A Highly Unusual Clinical Presentation and Imaging Appearance of a Rare Diseases: Melorheostosis.

INTRODUCTION

Melorheostosis, on its own, is an extremely uncommon disease. It is non-hereditary, sclerosing bone lesion affecting the adjacent soft tissues. Long bones are commonly involved. About 50% of the cases are evident before 20 years of age. It is gradually progressive and involves the adjacent soft tissues resulting in pain, fibrosis, joint contractures, and limb length discrepancies. Various forms of clinical presentation such as hemimelic, monomelic, mono-ostotic, and polyostotic have been described in the literature. Similarly there are different radiological varients like classical, osteoma , osteopathic striatae , and myositis ossificans.. Treatment is mainly palliative.

CASE REPORT

We describe a highly unusual and extensive involvement of the lower limb in a Melorheostotic patient of 35 years of age with a deformity and limb length discrepancy. X-rays are like that of myositis ossificans and mixed type of pattern with extensive involvement from the pelvis to the toe.
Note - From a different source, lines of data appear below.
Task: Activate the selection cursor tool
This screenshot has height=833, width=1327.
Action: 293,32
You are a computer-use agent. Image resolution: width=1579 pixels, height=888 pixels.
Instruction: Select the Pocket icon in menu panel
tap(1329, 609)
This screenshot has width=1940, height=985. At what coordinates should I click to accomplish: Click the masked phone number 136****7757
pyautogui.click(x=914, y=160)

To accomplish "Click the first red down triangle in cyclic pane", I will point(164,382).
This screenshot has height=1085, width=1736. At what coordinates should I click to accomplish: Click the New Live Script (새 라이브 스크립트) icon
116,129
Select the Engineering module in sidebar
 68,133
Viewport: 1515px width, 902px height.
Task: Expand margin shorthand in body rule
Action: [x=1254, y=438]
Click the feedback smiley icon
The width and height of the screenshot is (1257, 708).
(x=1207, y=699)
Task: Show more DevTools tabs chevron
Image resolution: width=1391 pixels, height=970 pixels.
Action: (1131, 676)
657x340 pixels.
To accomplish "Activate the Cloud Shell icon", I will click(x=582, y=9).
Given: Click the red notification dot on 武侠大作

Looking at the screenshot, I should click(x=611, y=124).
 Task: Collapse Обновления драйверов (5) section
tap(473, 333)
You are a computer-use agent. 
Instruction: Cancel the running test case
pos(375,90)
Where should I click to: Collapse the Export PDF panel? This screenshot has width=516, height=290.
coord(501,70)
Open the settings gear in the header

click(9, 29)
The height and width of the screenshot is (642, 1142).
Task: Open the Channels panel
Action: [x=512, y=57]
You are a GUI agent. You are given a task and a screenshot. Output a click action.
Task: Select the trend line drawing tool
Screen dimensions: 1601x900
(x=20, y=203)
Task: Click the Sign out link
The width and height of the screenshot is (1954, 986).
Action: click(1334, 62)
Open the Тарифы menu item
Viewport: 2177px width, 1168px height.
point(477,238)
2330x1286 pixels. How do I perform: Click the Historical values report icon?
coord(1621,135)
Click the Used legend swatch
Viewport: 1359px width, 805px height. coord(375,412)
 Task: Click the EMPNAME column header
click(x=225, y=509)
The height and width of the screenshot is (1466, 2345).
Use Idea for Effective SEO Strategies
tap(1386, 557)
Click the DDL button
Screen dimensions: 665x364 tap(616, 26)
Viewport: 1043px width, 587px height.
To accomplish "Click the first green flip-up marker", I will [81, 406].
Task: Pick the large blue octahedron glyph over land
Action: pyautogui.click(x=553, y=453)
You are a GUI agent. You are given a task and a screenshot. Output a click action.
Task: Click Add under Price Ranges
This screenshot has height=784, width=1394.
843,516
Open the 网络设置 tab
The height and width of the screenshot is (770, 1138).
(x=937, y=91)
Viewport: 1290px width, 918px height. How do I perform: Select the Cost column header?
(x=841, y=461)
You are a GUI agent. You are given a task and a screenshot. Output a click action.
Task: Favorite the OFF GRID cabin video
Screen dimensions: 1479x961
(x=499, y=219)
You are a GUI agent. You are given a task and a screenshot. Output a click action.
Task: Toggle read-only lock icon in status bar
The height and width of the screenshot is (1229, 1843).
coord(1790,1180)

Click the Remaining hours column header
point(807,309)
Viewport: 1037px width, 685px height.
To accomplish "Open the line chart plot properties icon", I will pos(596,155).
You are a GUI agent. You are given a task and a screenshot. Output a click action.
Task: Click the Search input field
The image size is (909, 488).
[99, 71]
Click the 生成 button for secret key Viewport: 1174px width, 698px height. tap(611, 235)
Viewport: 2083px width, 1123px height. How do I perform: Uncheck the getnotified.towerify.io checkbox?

There is also intra-articular extension of melorheostosis mimicking synovial chondromatosis. The patient is in our close follow-up and physiotherapy guidance. Such an extensive involvement, along with para-articular and intra-articular involvement, is very rare.

CONCLUSION

Melorheostosis can extensively involve the whole of the limb right from the pelvis to the digits. It can also extend into the joints producing intra-articular loose bodies. Para-articular soft-tissue masses are also common. Radiologically, it can have a mixture of patterns described in the literature. Close follow-up of the patient is essential so as to provide palliative treatment, deal with the deformities, and to assess the progression of the diseases.